Poseł miał następnie zostać zabrany do izby wytrzeźwień. Po drodze policjanci poprosili o sprawdzenie danych zatrzymanego, a w trakcie ich weryfikacji zorientowali się, że mają do czynienia z parlamentarzystą. Sprzed budynku izby wytrzeźwień policjanci mieli skierować się na komendę policji przy ul. Kruczej, gdzie ustalili, że zatrzymanym mężczyzną rzeczywiście jest Przemysław Wipler.
Jak dowiedziała się nieoficjalnie TVN24, poseł miał we krwi 1,4 promila alkoholu, jednak badanie zostało przeprowadzone dopiero ok. godziny 8 rano, czyli kilka godzin po interwencji.
Co wydarzyło się środowej nocy?
Jak powiedział TVN24 rzecznik prasowy Komendy Stołecznej Policji, Mariusz Mrozek, do interwencji policyjnej doszło ok. 4 nad ranem. Mrozek podkreślił, że początkowo interwencja nie miała nic wspólnego z byłym posłem PiS, dzisiaj niezrzeszonym. Policjanci otrzymali informację, że przed jednym z klubów przy ul. Mazowieckiej w Warszawie doszło do bójki, w której brało udział ok. 10 osób.

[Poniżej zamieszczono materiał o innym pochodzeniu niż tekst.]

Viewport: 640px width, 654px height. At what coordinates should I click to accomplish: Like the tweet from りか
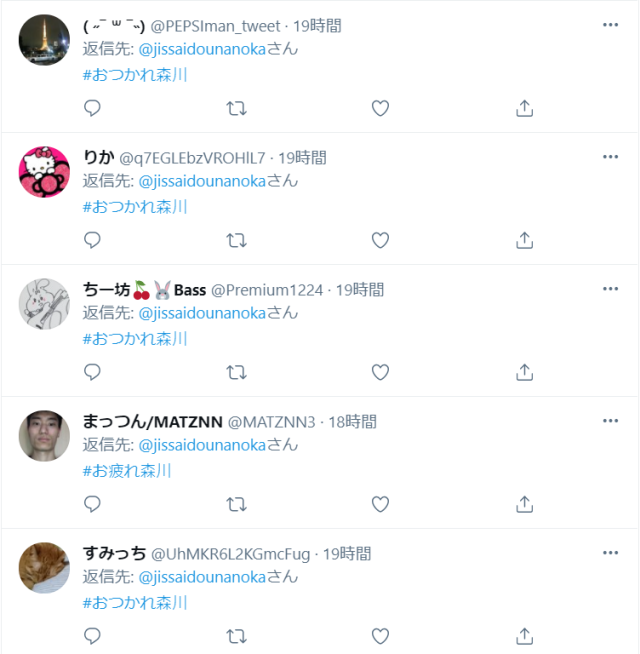[x=380, y=240]
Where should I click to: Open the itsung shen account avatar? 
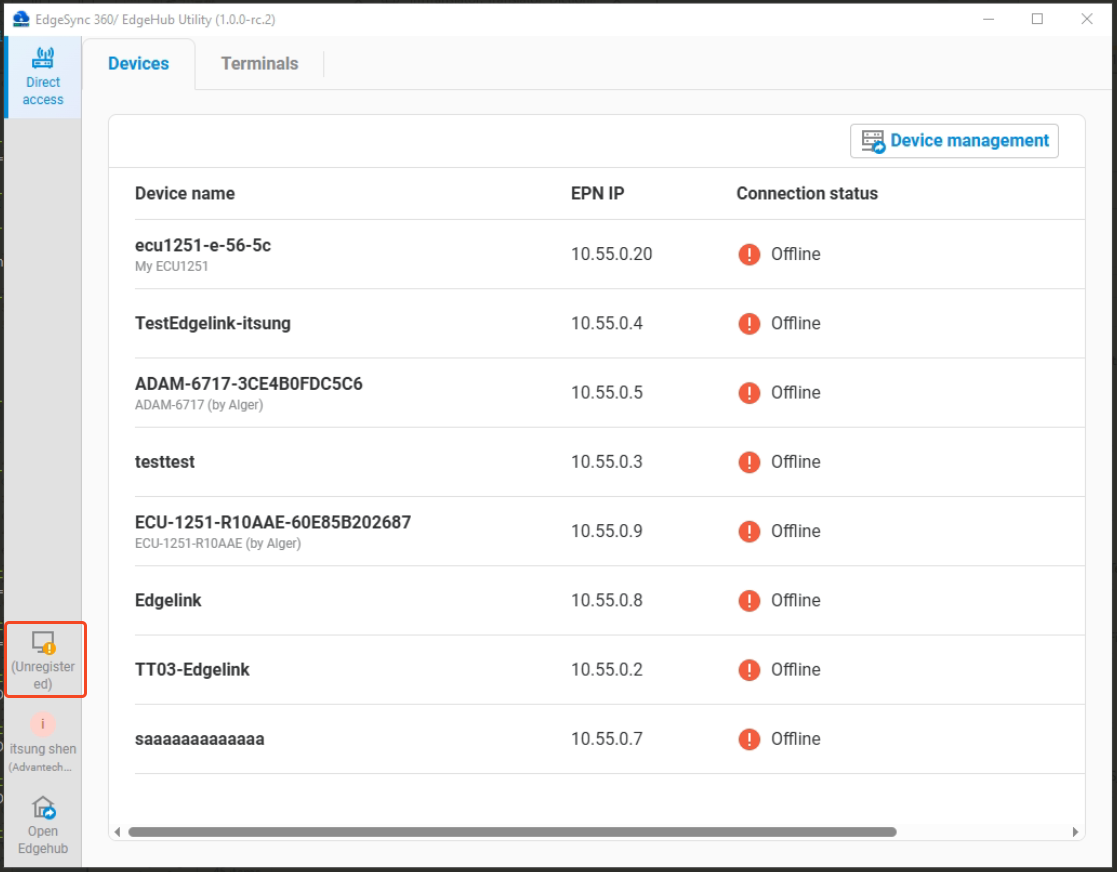pyautogui.click(x=42, y=723)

Gdy funkcjonariusze dotarli na miejsce, okazało się, że przed klubem znajduje się tylko dwóch mężczyzn, których policjanci zaczęli legitymować. W tym momencie podszedł do nich trzeci mężczyzna, który zachowywał się "agresywnie i wulgarnie, chciał wydawać policjantom polecenia". Jak powiedział Mrozek, mężczyzna szarpał się i kopał, podarł także mundur jednemu z funkcjonariuszy. Policjanci musieli użyć wobec niego gazu pieprzowego i zakuć go w kajdanki. Jak zaznaczył Mrozek, funkcjonariusze nie wiedzieli, że mają do czynienia z parlamentarzystą. - Mężczyzna nie przedstawiał się, nie mówił, że jest posłem, nie mówił, że miał immunitet, nie miał przy sobie legitymacji poselskiej - powiedział rzecznik. Dopiero w izbie wytrzeźwień funkcjonariusze dowiedzieli się, że mężczyzną jest Przemysław Wipler. W izbie wytrzeźwień policjanci rozkuli parlamentarzystę. Wezwano również lekarza pogotowia, a następnie poseł został przewieziony na konsultacje lekarskie do szpitala.
Wipler zaprzecza
Do tych informacji odniósł się rano Przemysław Wipler, który na Twitterze zaprzeczył policyjnej wersji i napisał, że "został brutalnie zaatakowany przez policję". Dodał również, że ma nadzieję, że "na Mazowieckiej jest monitoring".
Wciąż jestem w szpitalu. Tomografia, RTG, seria innych badań. Nie mam telefonu. Zostałem brutalnie pobity przez policję-czytam jej wersje.,,
— Przemek Wipler (@wipler) October 30, 2013
Łukasz Wróbel ze Stowarzyszenia Republikanie potwierdził wersję posła. - To, co zobaczyłem, przeraziło mnie. Jestem roztrzęsiony - powiedział o obrażeniach Wiplera. Dodał, że parlamentarzysta chciał wyciągnąć legitymację poselską, jednak nie dano mu na to szansy. Poseł miał być kopany w krocze i zgodnie ze słowami Wróbla "zmasakrowany" w drodze na komendę.
Przed godziną 11 poseł Wipler opuścił szpital. Po południu odniósł się do incydentu na specjalnej konferencji.